[[ Records for the exercise, beginning ]]

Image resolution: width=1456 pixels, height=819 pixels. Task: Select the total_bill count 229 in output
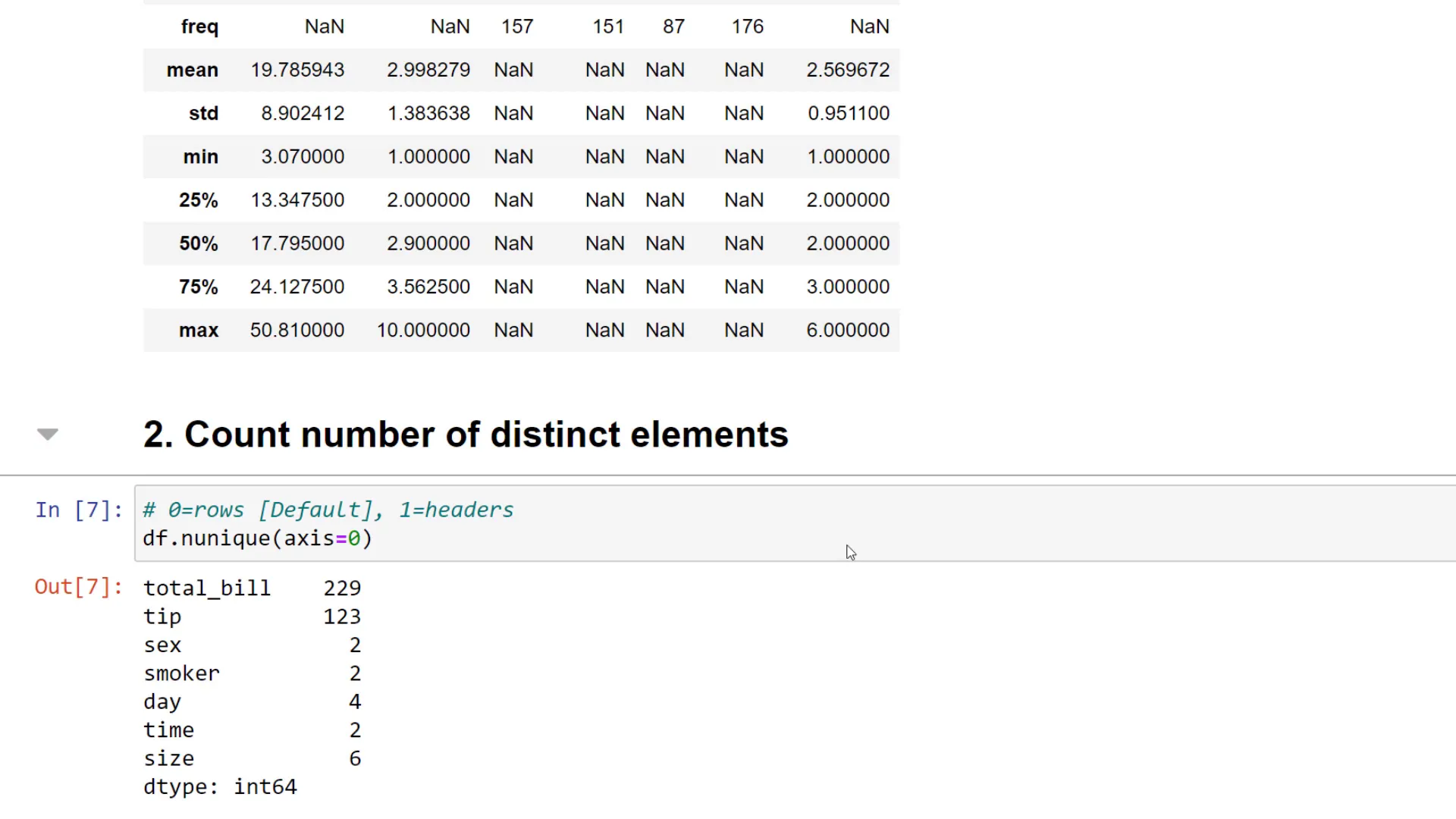342,587
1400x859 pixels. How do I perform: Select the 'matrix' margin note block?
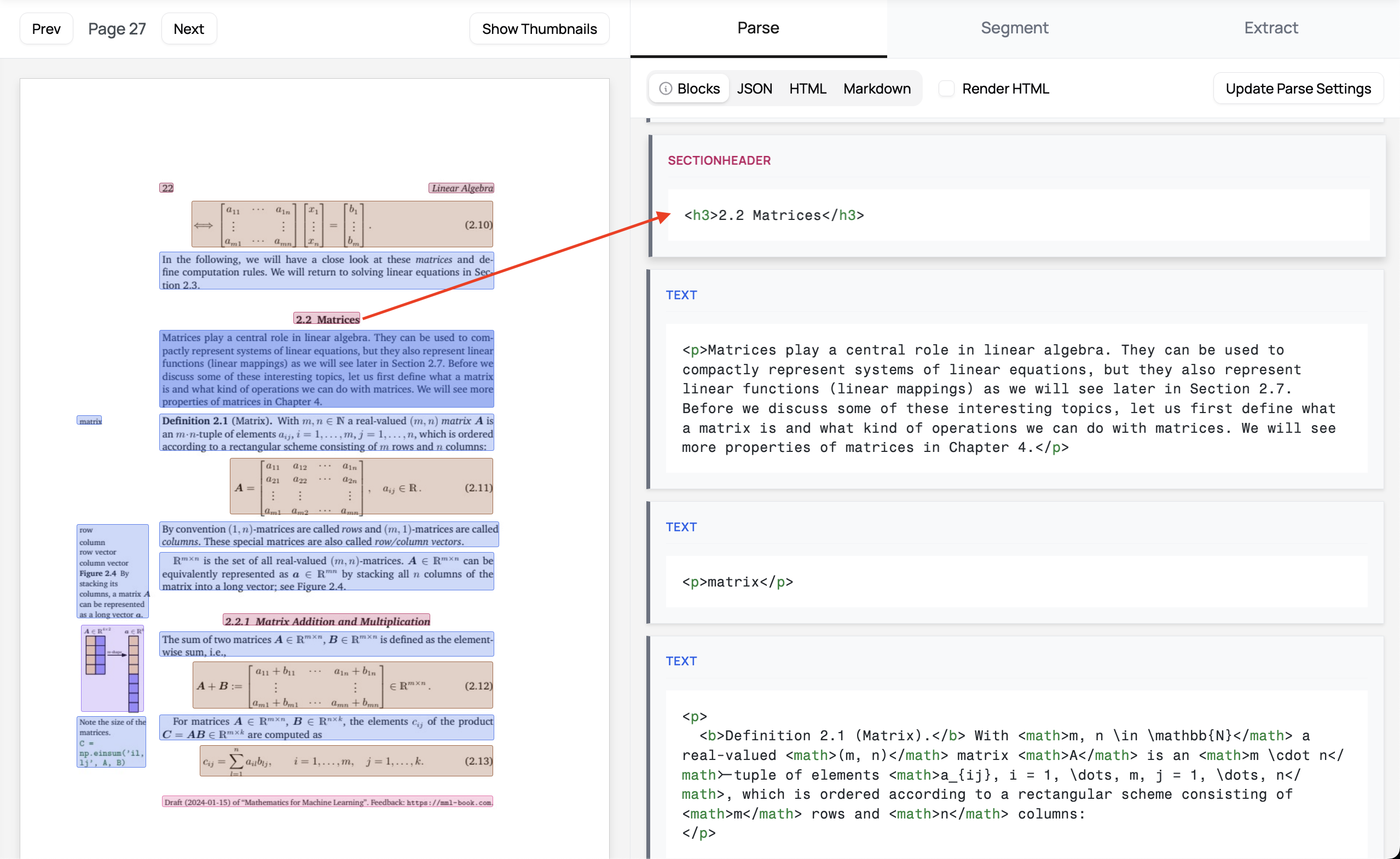point(90,421)
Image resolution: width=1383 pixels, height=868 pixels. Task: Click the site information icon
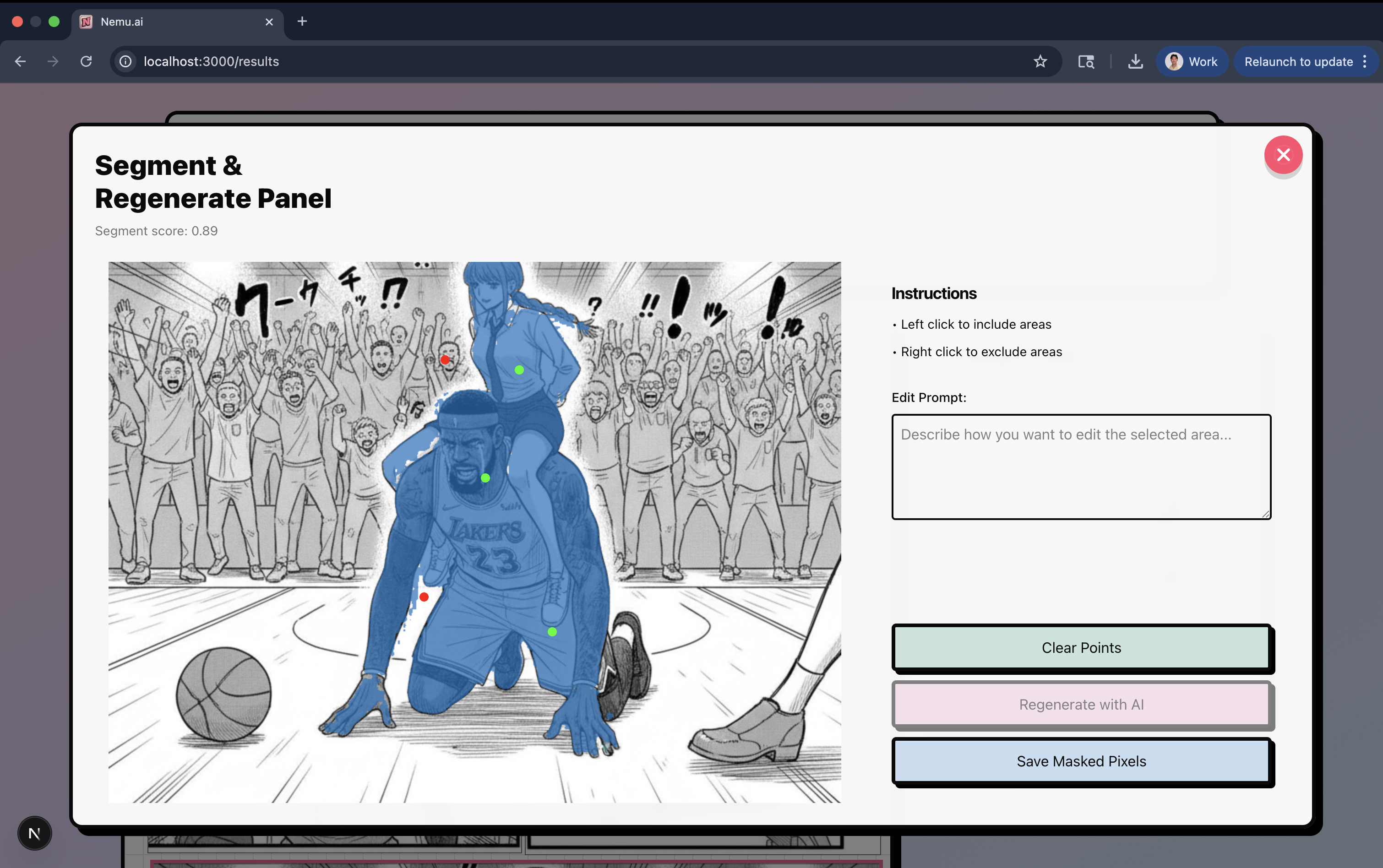(125, 61)
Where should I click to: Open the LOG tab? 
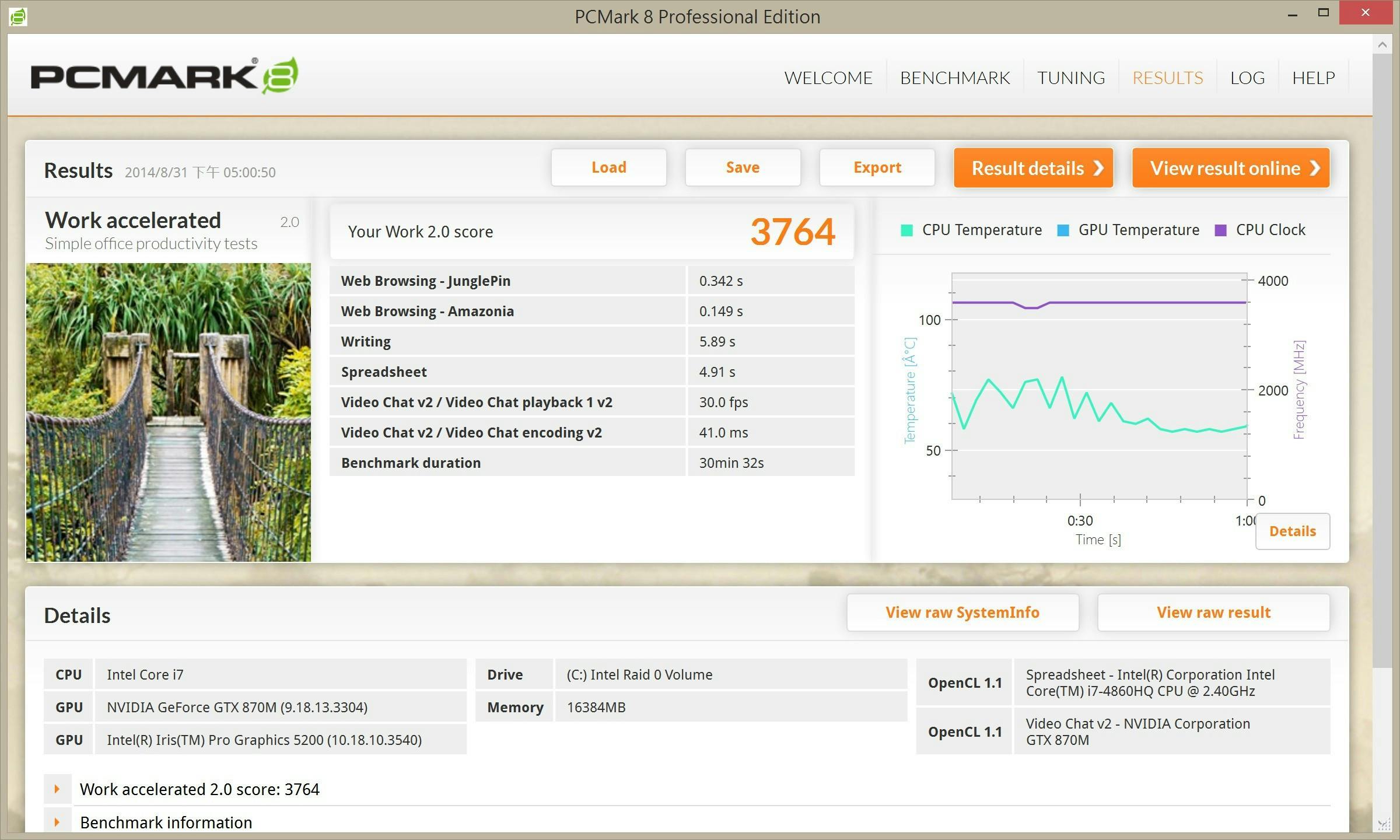1247,78
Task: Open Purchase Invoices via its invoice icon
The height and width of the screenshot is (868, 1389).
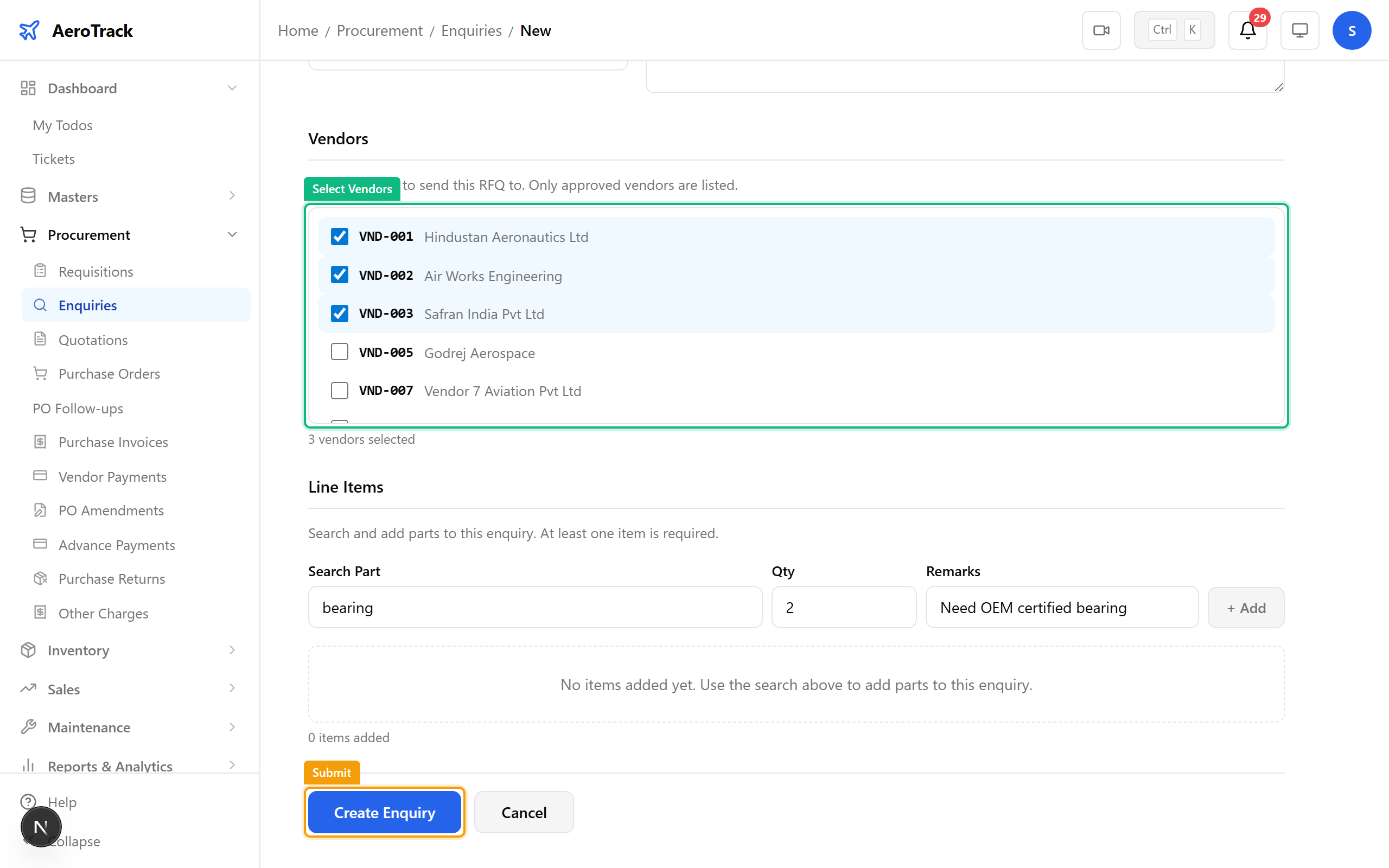Action: click(x=40, y=442)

[[ Records for the exercise, end ]]

Pick up at the line that holds "The height and" and restate each line, word for word, through the last line of the entries. Include both end lines but none of the pictures.

Solution below:
The height and width of the screenshot is (868, 1389).
Action: click(x=40, y=442)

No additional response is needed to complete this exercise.